Notably, however, in later work with Robert Mislavsky, Simonsohn suggested that the uncertainty effect might be a consequence of aversion to "weird" transaction features as opposed to some form of disutility from risk. These and other alternative explanations are briefly summarized below.

=== Aversion to lotteries ===
In work published in 2013, Yang Yang, Joachim Vosgerau, and George Loewenstein suggested that the uncertainty effect might in fact be understood as a framing effect. Specifically, they posited that the anomalies associated with the uncertainty effect might not arise as a consequence of distaste for/disutility from risk, but rather, as a consequence of the fact that in most experiments which successfully replicated the uncertainty effect certain outcomes were contrasted to risky prospects described as lotteries, gambles, and the like. As such, they posited that the effect might instead be described as an aversion to lotteries, or – as they term it – an aversion to "bad deals."

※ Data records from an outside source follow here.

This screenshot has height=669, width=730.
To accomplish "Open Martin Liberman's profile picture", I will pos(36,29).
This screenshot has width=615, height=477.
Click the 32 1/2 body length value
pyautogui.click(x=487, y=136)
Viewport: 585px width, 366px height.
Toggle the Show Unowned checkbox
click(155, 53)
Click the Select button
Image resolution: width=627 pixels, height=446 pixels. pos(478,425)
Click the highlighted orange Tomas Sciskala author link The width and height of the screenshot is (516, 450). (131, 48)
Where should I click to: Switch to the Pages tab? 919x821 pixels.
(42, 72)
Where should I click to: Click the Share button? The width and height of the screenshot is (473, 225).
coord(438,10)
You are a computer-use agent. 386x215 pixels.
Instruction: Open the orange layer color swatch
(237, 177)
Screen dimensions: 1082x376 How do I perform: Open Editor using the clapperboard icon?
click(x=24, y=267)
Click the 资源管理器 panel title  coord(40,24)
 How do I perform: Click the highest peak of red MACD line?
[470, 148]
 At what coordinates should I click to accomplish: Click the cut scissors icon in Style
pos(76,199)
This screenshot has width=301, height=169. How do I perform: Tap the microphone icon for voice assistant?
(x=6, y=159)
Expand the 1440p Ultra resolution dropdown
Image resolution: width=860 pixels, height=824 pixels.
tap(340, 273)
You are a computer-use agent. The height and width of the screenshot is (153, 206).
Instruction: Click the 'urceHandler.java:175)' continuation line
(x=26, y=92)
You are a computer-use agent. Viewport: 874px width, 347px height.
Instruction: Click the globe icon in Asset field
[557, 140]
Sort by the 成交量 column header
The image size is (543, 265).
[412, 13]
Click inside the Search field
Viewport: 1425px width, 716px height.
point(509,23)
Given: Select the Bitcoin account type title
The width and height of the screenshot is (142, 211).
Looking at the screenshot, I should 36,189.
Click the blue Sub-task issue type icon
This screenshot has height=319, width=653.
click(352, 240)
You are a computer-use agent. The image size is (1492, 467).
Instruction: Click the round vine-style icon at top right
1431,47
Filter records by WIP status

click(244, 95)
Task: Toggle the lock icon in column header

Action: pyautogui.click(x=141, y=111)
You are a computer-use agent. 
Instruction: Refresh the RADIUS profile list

=== Aversion to "weird transactions" ===
Although Simonsohn initially proposed that the uncertainty effect might reflect a distaste for uncertainty, in later work he and colleague Robert Mislavsky instead explored the idea that adding "weird" features to a transaction might give rise to patterns which appeared consistent with the uncertainty effect. For example, they noted that internality violations may arise as a consequence of being averse to the notion of purchasing a coin flip or other gamble in order to obtain a gift card, rather than the uncertainty represented by the coin flip itself. In their work, Mislavsky and Simonsohn systematically explored this notion, and suggest that the aversion to weird transactions may help to provide a more parsimonious explanation for certain failures to replicate the uncertainty effect.